▸ Task brief: Copy every line below that has the word "agent" in it.

▸ Data:
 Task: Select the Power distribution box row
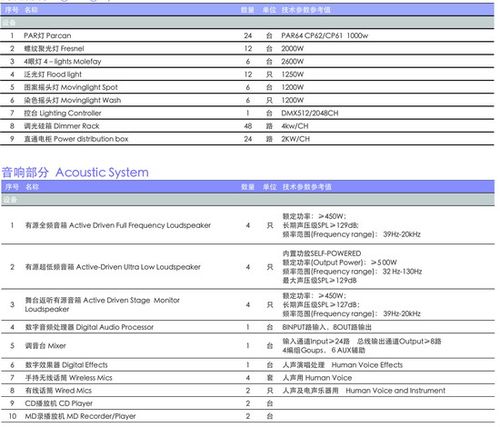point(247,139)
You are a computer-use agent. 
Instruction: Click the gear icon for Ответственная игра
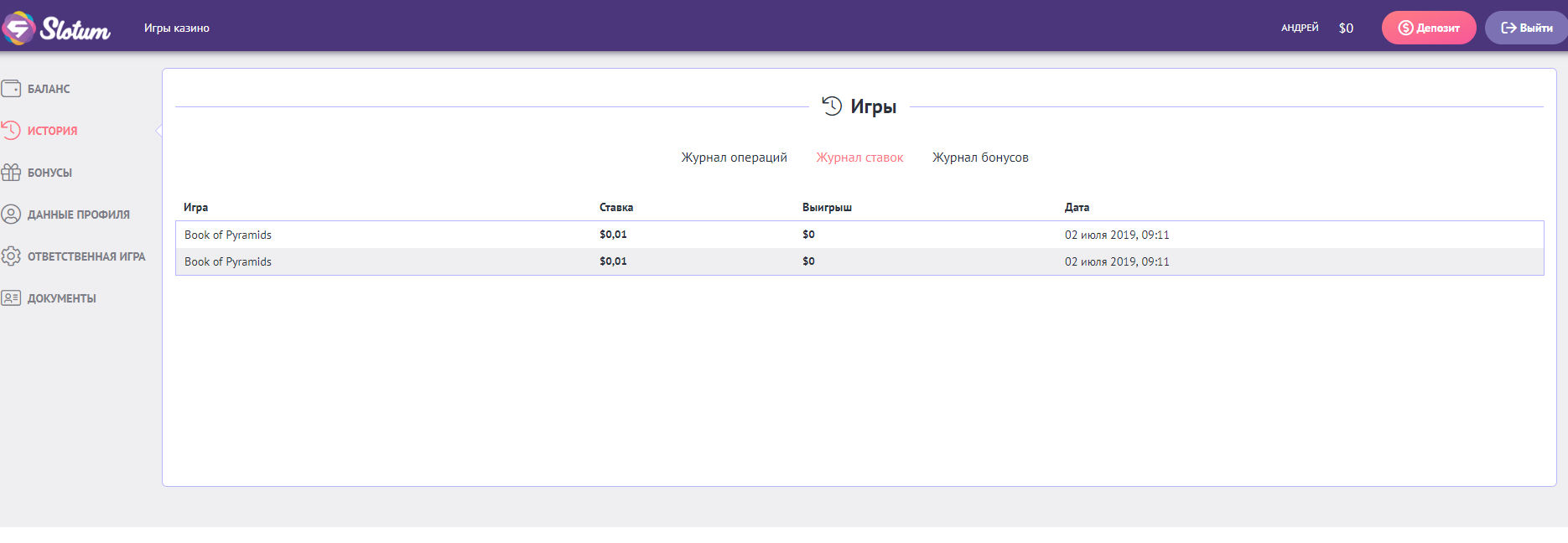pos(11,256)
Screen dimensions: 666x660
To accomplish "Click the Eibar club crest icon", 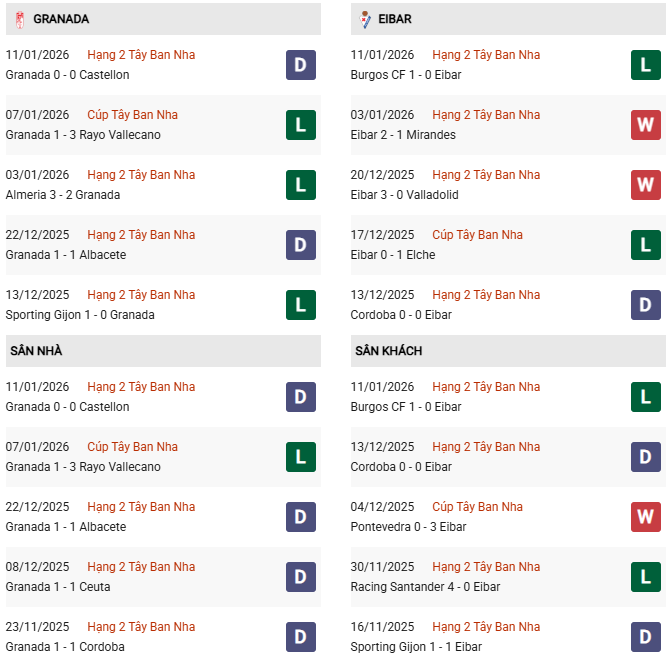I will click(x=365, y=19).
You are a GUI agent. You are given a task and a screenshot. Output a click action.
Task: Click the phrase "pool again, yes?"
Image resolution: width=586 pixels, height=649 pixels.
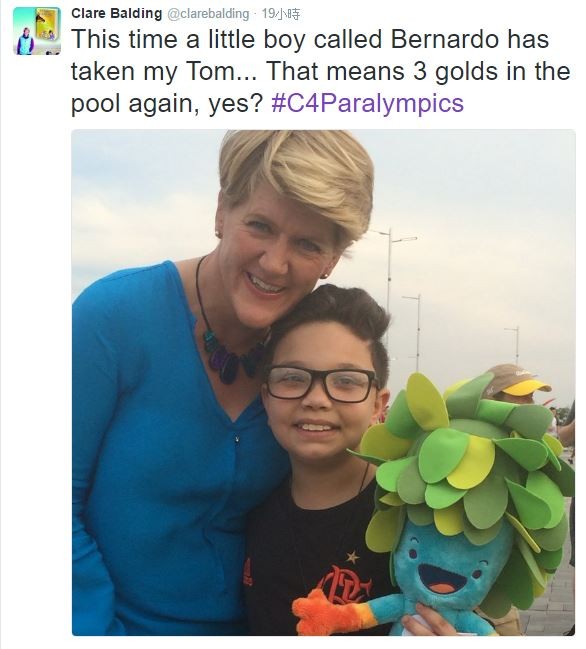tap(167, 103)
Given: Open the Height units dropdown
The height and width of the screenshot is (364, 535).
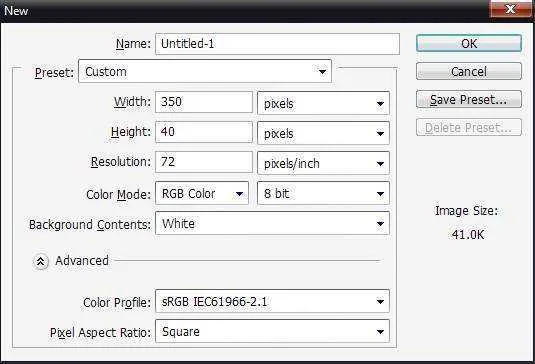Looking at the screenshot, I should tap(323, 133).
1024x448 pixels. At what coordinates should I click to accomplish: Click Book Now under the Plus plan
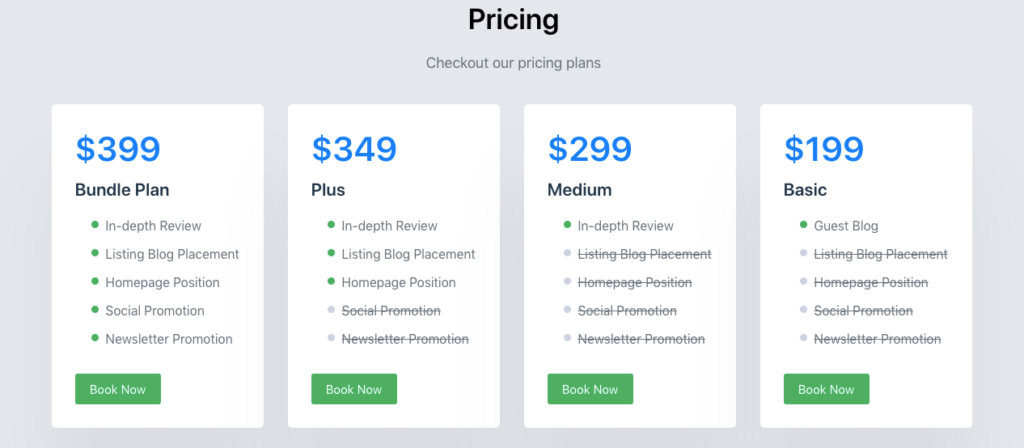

▸ Answer below:
You are a computer-use agent. 
You are a GUI agent. You are given a task and a screenshot. Output a click action.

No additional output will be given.